The White House released a July 2015 report entitled “Occupational Licensing: A Framework for Policymakers,” which explains how the impact of occupational licensing on consumers, job seekers, and the economy as a whole can be more costly than beneficial. An August 7 Washington Post editorial summarized the report and some of its findings:
“A startling one-quarter of all U.S. workers need a license to do their jobs, according to the White House report, a five-fold increase since the 1950s. Among those most affected by this situation are military families, who move frequently from state to state, only to find that a non-military spouse can no longer work without spending months qualifying for a new license. Licensing also inhibits many ex-offenders from rejoining the workforce because they lack the requisite clean police record. Overall, unlicensed workers earn 10 percent to 15 percent less than similarly skilled licensed workers, and licensing laws raise consumer prices, with no discernible increase in the general quality of goods and services, according to research summarized in the report.”
The editorial says that while some occupational licenses help protect public safety and health, others can be particularly burdensome when applied to specific occupations in a protectionist manner, like florist licenses or funeral-attendant licenses. The editorial also considers how historic economists and various political ideologies have questioned the costs and benefits of restrictive occupational licensing:
“[T]he report’s authors stand on the shoulders of not only [Adam] Smith and [Milton] Friedman but also researchers at think tanks ranging from the libertarian Institute for Justice to the liberal Brookings Institution, who have previously documented the often contradictory and unjustifiable rules that require, say, scrap metal recyclers to get a license in one state but not in another — or oblige aspiring members of the same licensed trade to pay wildly varying fees and spend wildly varying amounts of time studying depending on where they live.”

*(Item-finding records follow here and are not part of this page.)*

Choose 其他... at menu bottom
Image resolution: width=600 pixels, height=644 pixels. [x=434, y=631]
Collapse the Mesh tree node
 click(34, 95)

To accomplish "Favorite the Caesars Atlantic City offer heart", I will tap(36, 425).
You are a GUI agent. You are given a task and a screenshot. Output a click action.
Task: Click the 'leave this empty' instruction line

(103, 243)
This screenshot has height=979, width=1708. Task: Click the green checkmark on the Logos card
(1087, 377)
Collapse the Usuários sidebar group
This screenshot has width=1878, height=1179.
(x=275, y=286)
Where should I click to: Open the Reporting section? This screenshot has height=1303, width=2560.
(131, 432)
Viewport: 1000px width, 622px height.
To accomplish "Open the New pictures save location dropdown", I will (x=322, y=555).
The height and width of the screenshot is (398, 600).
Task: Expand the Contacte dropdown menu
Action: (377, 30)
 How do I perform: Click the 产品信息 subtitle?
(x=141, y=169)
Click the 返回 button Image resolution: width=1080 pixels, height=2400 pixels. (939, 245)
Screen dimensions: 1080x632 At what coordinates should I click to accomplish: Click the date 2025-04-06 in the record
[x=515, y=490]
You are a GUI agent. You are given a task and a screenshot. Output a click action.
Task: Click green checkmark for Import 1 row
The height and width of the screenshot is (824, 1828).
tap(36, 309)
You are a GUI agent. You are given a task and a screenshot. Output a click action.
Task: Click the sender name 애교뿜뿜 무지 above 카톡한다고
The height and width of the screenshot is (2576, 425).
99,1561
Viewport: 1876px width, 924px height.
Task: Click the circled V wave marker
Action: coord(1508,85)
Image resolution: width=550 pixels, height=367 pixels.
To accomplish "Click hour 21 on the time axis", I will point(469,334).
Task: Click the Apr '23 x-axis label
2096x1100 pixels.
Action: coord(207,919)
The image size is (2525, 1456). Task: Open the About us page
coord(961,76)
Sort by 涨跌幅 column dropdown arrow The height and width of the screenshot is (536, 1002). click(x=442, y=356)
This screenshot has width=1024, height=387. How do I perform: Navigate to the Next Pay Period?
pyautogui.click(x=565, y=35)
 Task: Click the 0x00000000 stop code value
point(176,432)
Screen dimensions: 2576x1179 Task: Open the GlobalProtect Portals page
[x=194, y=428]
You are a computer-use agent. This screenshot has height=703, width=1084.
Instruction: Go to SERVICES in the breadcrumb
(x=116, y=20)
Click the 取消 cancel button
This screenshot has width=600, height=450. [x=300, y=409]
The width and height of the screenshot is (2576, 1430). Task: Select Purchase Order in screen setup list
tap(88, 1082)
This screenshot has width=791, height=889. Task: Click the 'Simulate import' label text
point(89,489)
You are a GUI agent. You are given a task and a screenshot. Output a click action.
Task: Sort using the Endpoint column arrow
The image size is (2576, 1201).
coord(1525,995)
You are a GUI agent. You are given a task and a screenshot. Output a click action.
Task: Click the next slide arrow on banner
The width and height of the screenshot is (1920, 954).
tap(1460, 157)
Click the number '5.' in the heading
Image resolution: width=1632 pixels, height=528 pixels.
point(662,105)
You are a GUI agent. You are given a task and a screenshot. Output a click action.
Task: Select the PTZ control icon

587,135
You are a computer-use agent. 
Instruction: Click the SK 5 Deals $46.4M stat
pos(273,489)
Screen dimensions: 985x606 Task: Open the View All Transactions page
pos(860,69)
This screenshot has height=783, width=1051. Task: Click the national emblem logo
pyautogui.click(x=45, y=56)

On July 31, 2015, I wrote a blog entitled “Maryland’s Occupational Licensing Regime Hurts the Poor.” In it, I referred to the White House report in discussing how restricted competition under Maryland’s occupational licensing regime leads to increased prices and unemployment, which disproportionately burden poor Maryland residents.As my blog, the White House report and the Washington Post editorial conclude, eliminating discriminatory and protectionist occupational licenses would enhance consumer welfare and promote economic growth. This is an issue on which those with various political ideologies ought to agree.